◆ Try it ◆
Pictures aside, reproduce exactly and only the lines from the one containing "At what coordinates" through the end of the records.

(Collected data entries)
_ _ _ _ _ _ _

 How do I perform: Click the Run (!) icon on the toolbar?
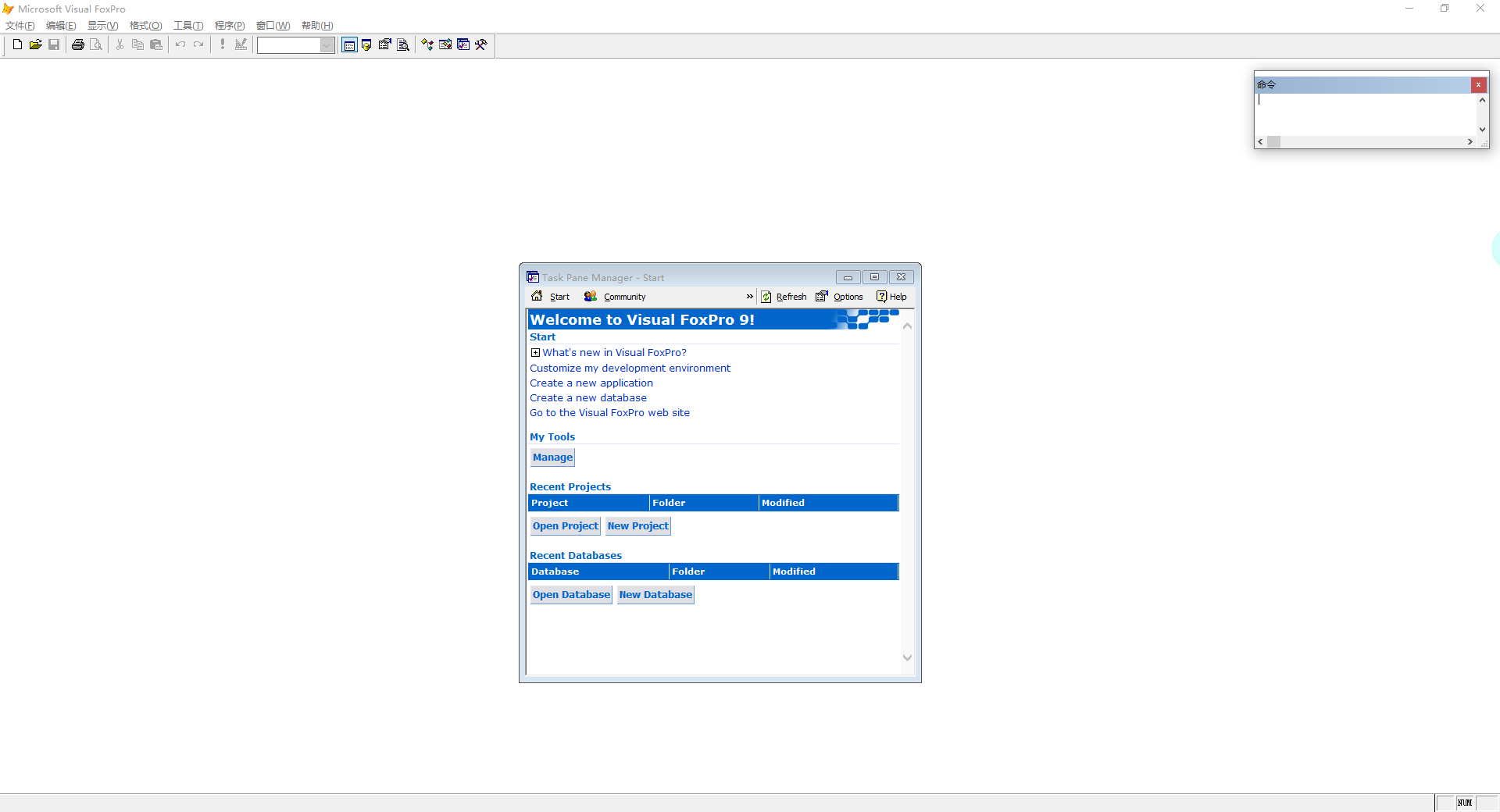222,45
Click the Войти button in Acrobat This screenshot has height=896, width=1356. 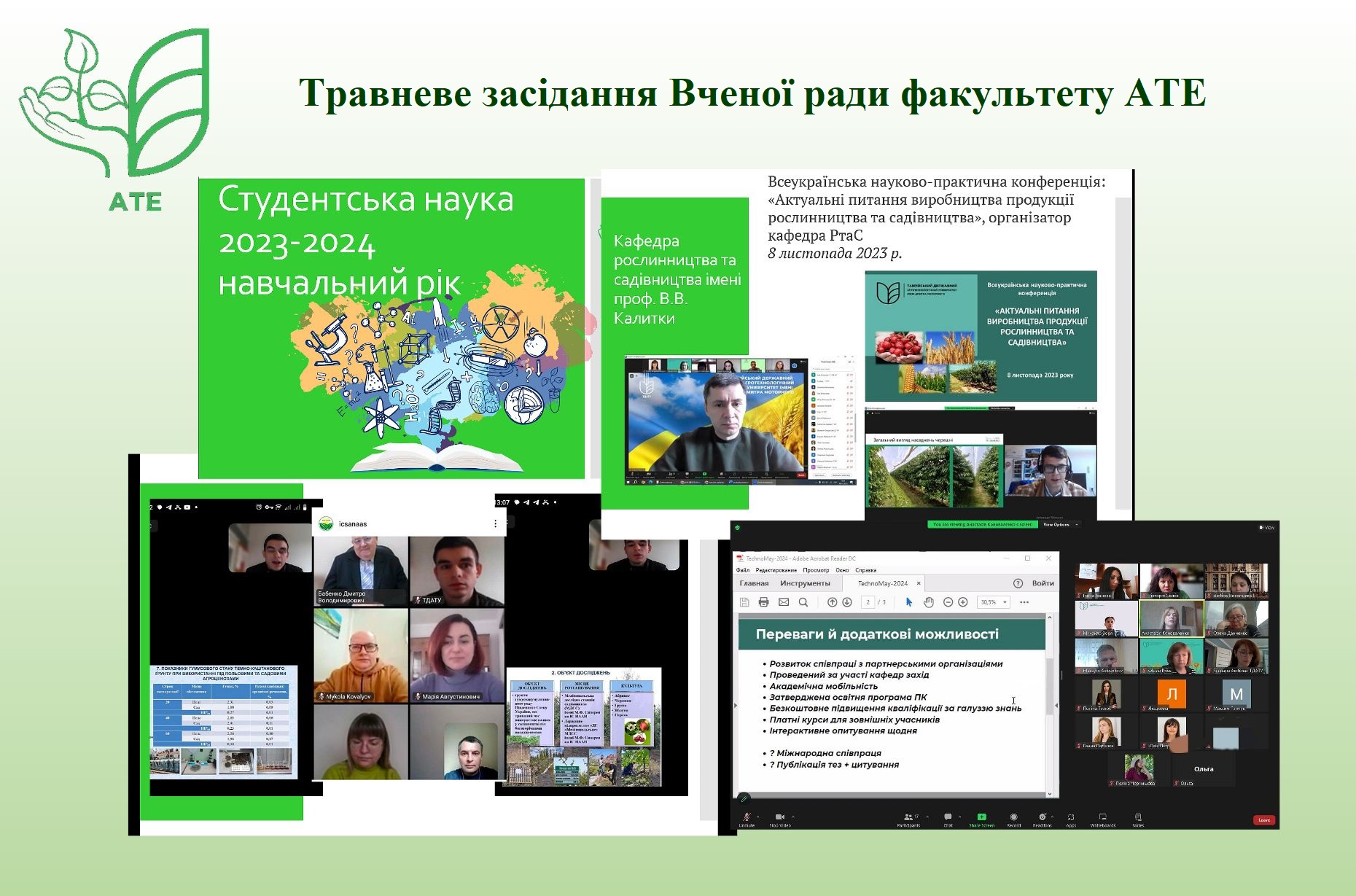[x=1044, y=583]
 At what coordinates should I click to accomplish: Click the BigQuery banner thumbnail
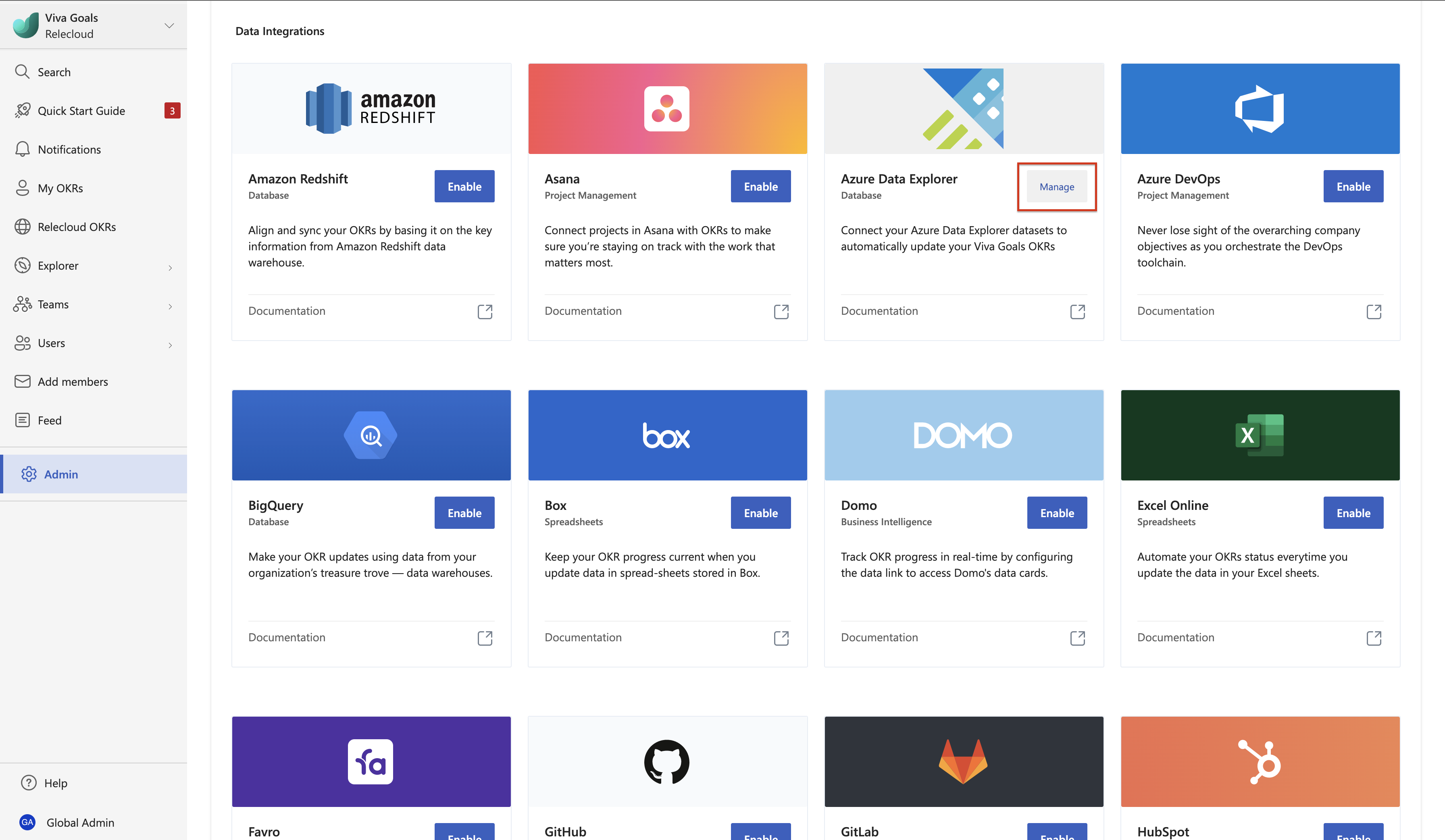pyautogui.click(x=371, y=435)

_ _ _ _ _ _ _

◆ Answer below ◆
 At what coordinates should I click to accomplish: Click the BigQuery banner thumbnail
pyautogui.click(x=371, y=435)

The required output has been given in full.